Ich hab ein Script gefunden:

<html>
<head>
</head>
<body>
<script>
<!--
var previousurl="http://www.bluuuub.de/index.shtml"
if (document.referrer!=previousurl){
history.go(-1)
alert("Zugriff verweigert, da Du von der falschen Seite kommst!")
}
//-->
</script>


test</p>
</body>
</html>




Jetzt zu meiner Frage:
Wie kann ich es abändern, das der Besucher nicht auf die vorige Seite geleitet wird, sondern auf eine von mir bestimmte?


----------



## AlArenal (23. Apr 2007)

Hier nix JavaScript. Hier Java!


----------



## The_S (23. Apr 2007)

Das hier ist ein Java-Forum. Du hast aber eine JavaScript Frage. Folglich bist du hier falsch!


----------



## Jan89 (23. Apr 2007)

Hätte gedacht, das mir trotzdem wer helfen kann.


----------



## AlArenal (23. Apr 2007)

Jan89 hat gesagt.:
			
		

> Hätte gedacht, das mir trotzdem wer helfen kann.

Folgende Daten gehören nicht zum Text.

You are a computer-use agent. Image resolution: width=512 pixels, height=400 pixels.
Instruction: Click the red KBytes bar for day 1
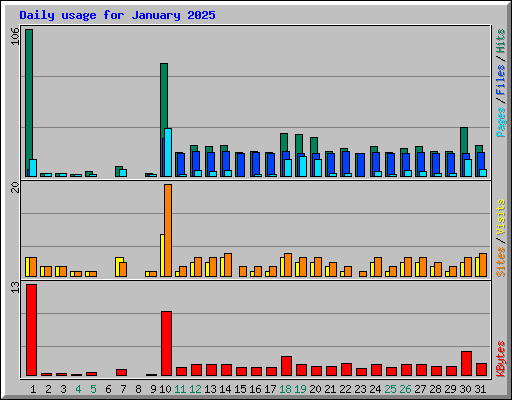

Hätteste auch gedacht, dass man dir in der Deutschen Demokratischen Republik was über Demokratie beibringen kann?


----------



## L-ectron-X (23. Apr 2007)

@Jan89: JavaScript-Programmierer gibts hier zwar auch, die sind aber recht selten im Forum.
Vielleicht hilft dir das weiter: http://www.java-forum.org/de/viewtopic.php?p=103628#103628


----------



## Jan89 (23. Apr 2007)

Jaja is ja gut.


----------



## merlin2 (4. Mai 2007)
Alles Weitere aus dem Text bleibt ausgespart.